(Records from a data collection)
* Start *
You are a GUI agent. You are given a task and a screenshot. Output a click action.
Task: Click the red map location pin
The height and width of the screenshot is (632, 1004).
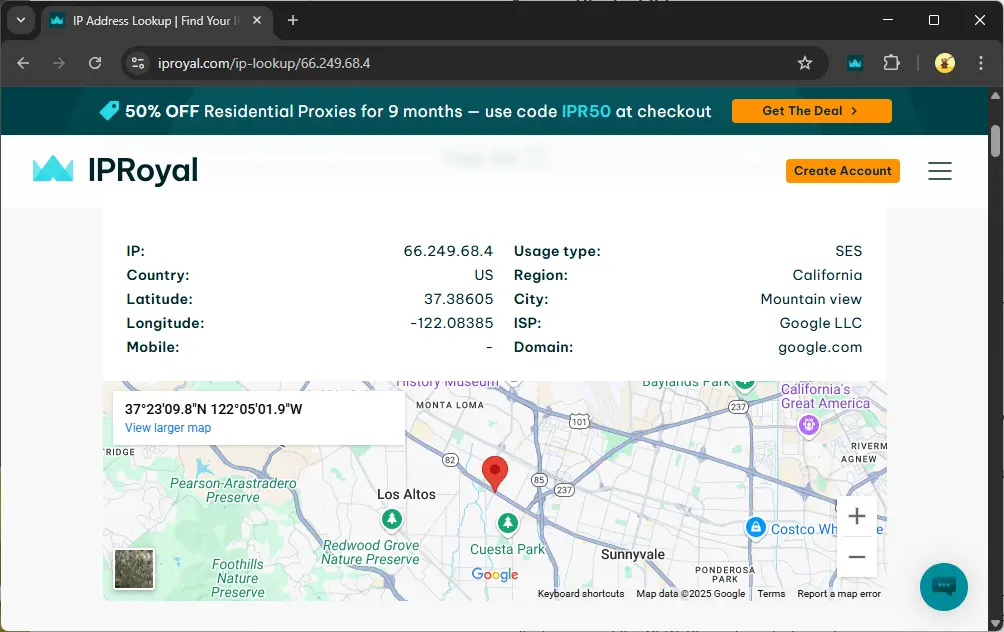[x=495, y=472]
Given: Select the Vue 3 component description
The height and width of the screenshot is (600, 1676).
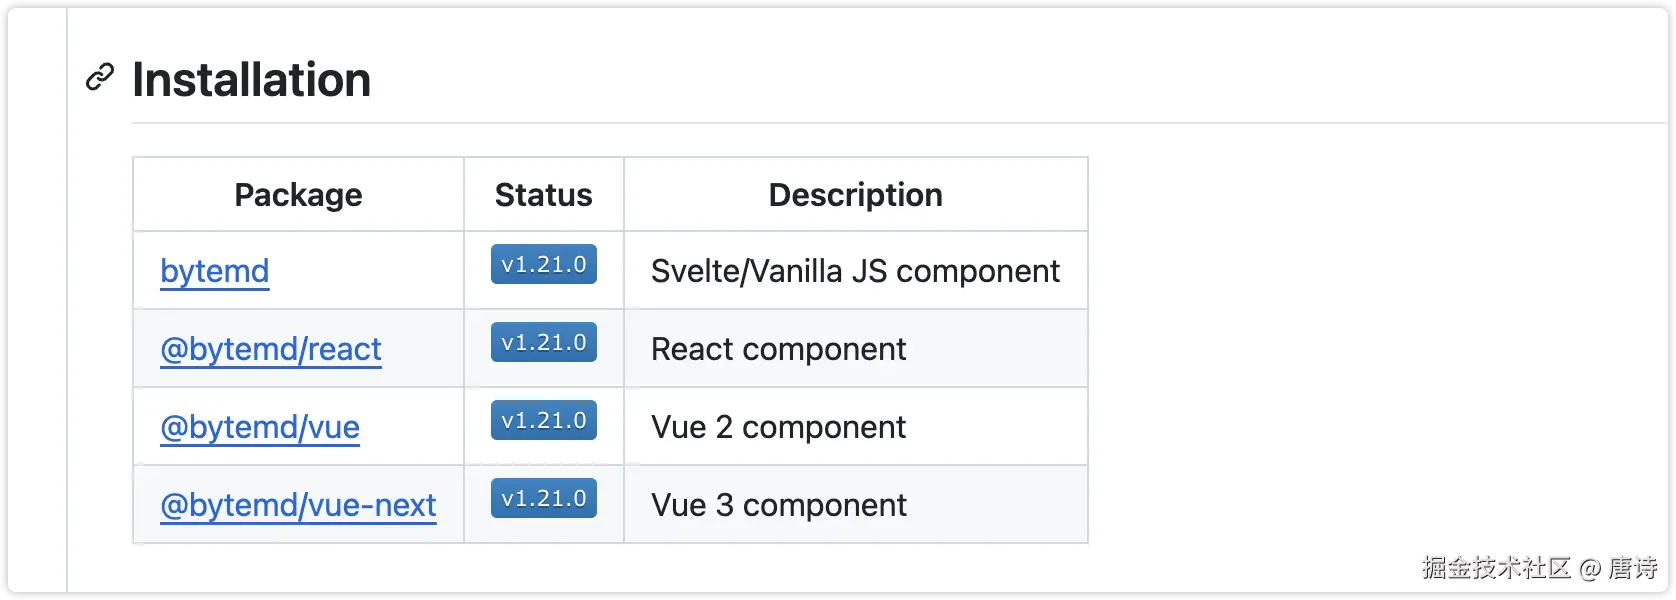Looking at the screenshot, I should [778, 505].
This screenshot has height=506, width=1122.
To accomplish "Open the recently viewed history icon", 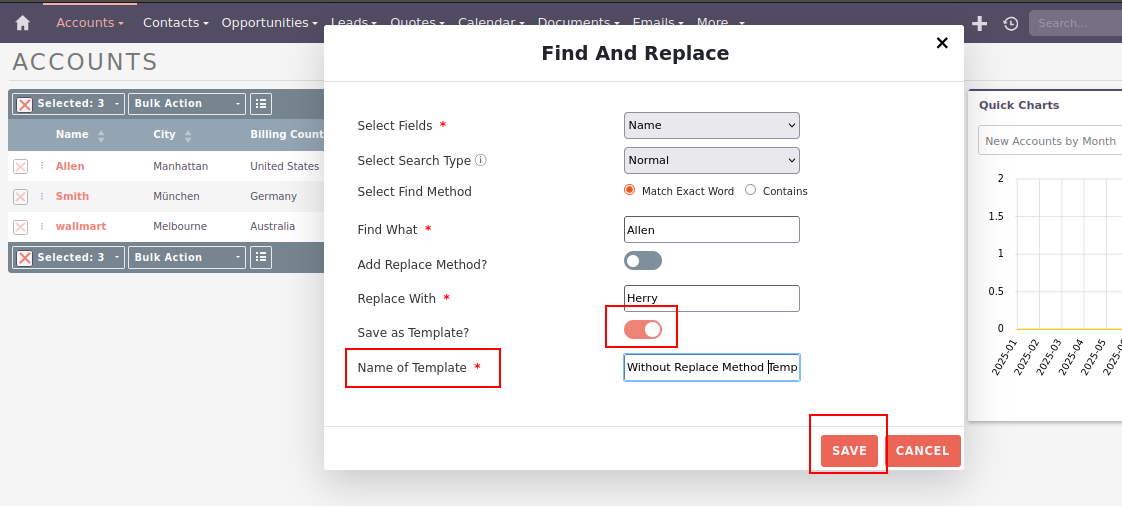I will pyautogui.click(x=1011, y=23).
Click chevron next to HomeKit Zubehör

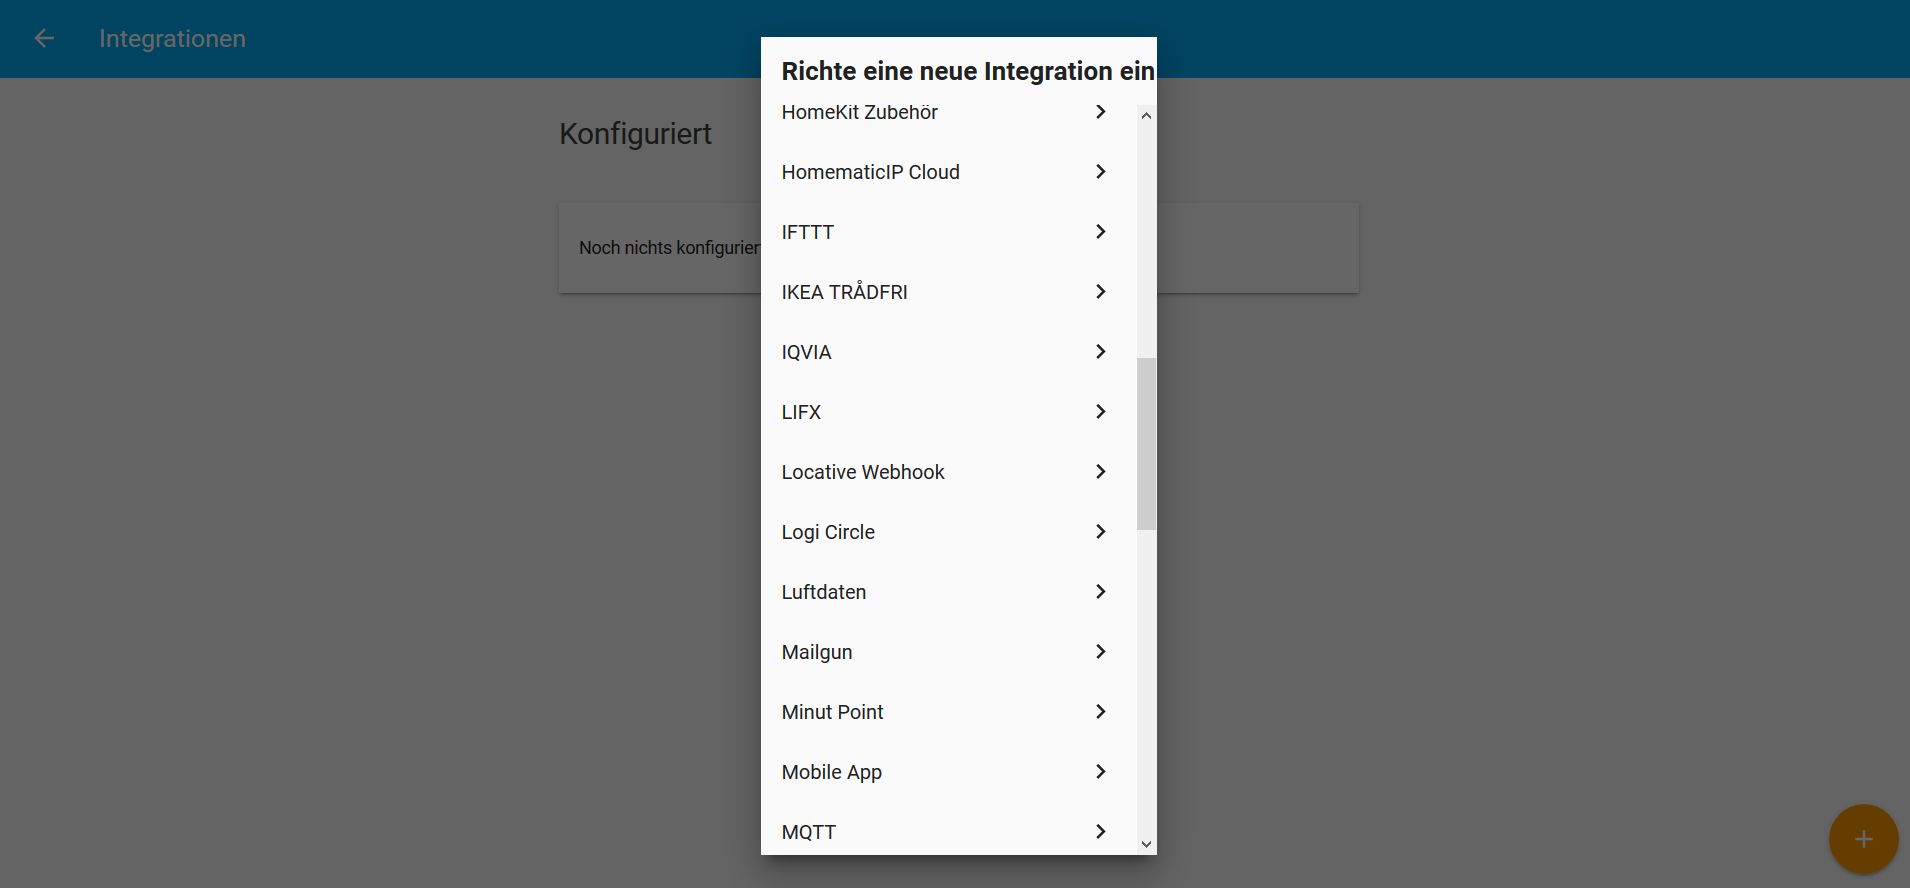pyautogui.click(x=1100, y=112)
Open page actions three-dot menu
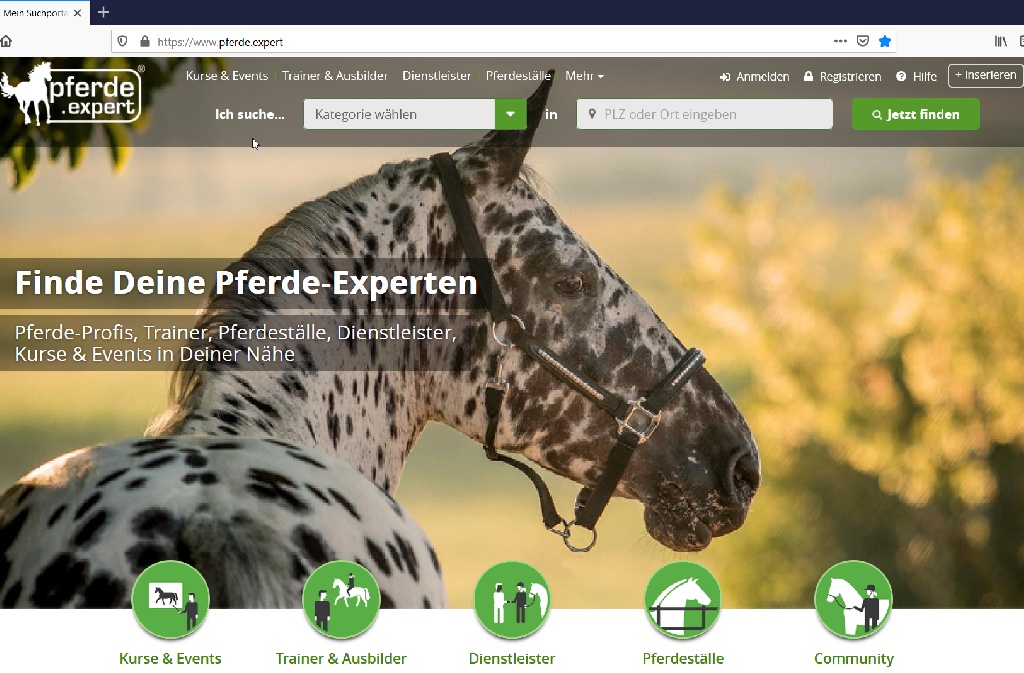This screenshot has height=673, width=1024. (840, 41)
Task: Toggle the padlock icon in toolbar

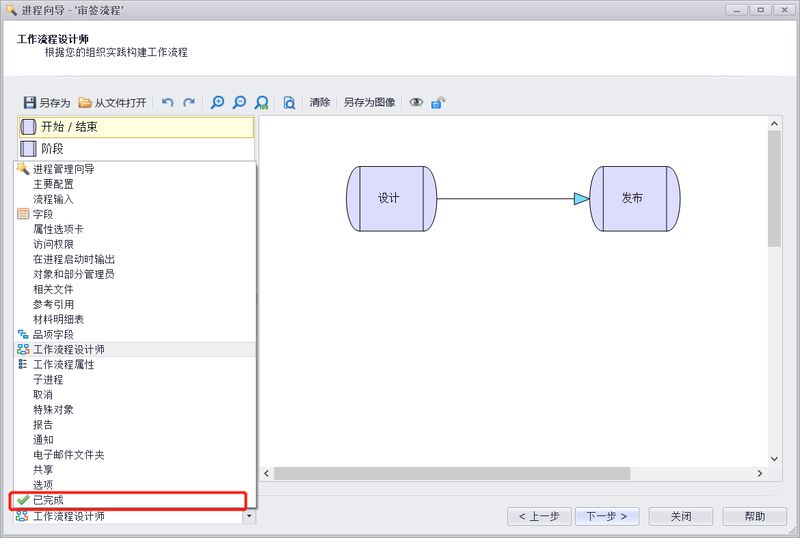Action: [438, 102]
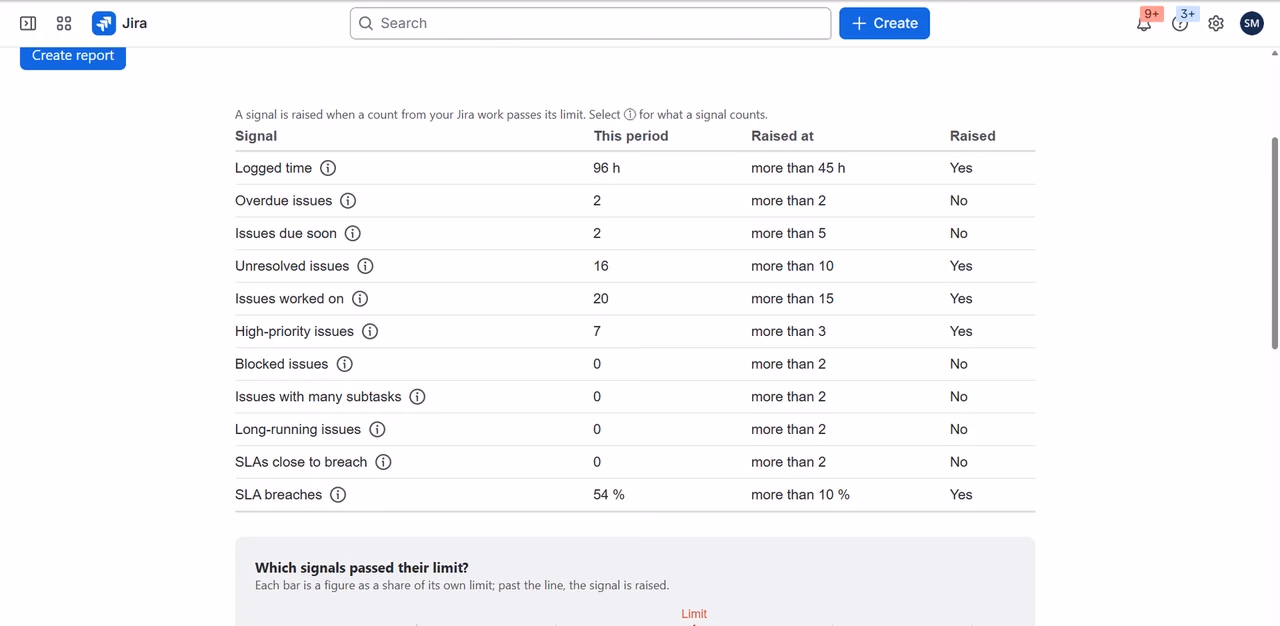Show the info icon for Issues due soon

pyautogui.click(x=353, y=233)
* End *
▸ **STATED TASK**
Reproduce the listing from its first line through the line that contains "[x=495, y=472]", including both ends, and leave the pictures out.

▸ **OUTPUT BELOW**
You are a GUI agent. You are given a task and a screenshot. Output a click action.
Task: Click the red map location pin
The height and width of the screenshot is (632, 1004).
[x=495, y=472]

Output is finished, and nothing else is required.